When the person outranks the system, human relationships assume positions of prime importance. Yet human relationships do not quantify well, and teachers’ significant bonds with students, though known and valued by parents, do not translate well to standardized tests. In fact, even attempting to describe the value of relationships can reveal the permeation of the need to quantify anything of value. One will frequently hear that relationships with students are important because students will work hard for a teacher they like; while true enough, such a statement insists that the relationship prove its value in a direct behavioral response–an insistence not unlike others in the technical model of cause and effect.
It strikes me that relationships with students should be of primary importance simply because if students are worth teaching, then they must be worth knowing. I am tempted to make it a maxim of my own classroom: to be taught (truly taught) is to be known.
One might claim that I overstate the case, but I do not think so. Without knowing my students, what I am doing is less teaching them than it is moving them through a machine in which I am a cog or mechanism. I repeat the same lessons and activities just as a machine repeats the same motions. The materials initially fit for the machine exit in perfect working order, and the materials unfit for the machine clog the parts, or get shoved through, or seep out, or are removed entirely. The machine changes over time, attempting to clog less frequently, but it is always a machine and the results are frustratingly consistent.

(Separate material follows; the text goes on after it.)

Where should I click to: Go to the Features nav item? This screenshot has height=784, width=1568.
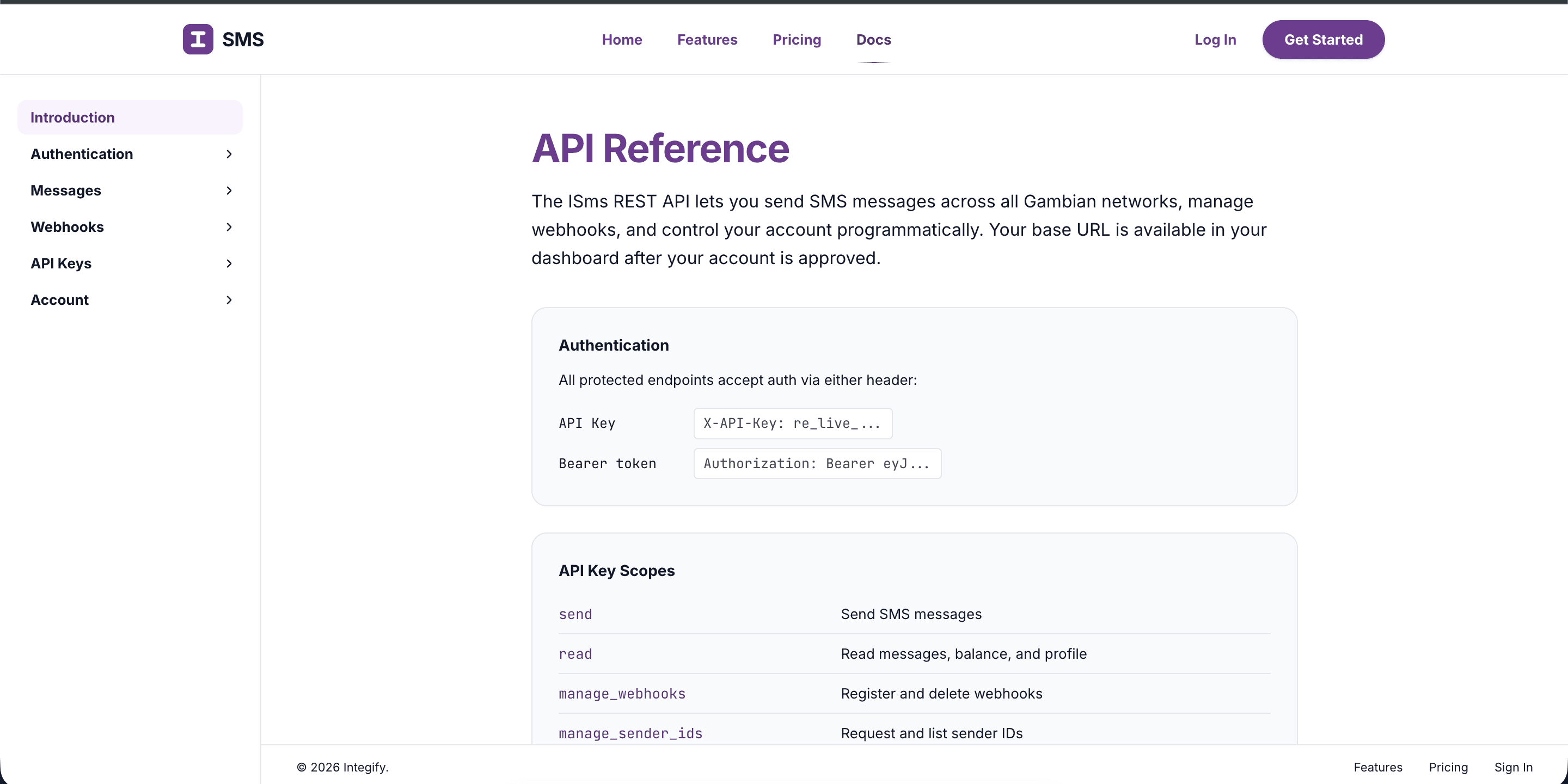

One clear objection to my idealism is that even when we know each of these individuals, we do not have the ability as educators to customize their education. There are too many students for such an attempt, and that is true enough. Yet I have a feeling that in identifying such an obstacle we might miss the virtue available in combating it.
My combat begins in recognizing who I am. Whatever our institution is or whatever machine our culture is attempting to create, I am not a machine. Wherever I am, I can stop and converse with my students. I can make time to learn their ways and their needs, to hear them and know them. There is virtue in that alone.
Yet beyond that virtue, my hunch is that if I know them I will not need to work so hard to convey information to them. In knowing them, I may be able to convey just what is needed; and the heavy burden for conveying everything might fall from my back. Much of the machine’s work will not be necessary.
I suppose there’s only one way for me to find out whether I am right, so I think I’ll go ask that guy who sits in the second row what his thoughts are about his wrestling meet last night.
Thanks for reading.
- Spears, Paul D. and Steven R. Loomis. (2009). Education for human flourishing. Downers Grove, IL: IVP Academic.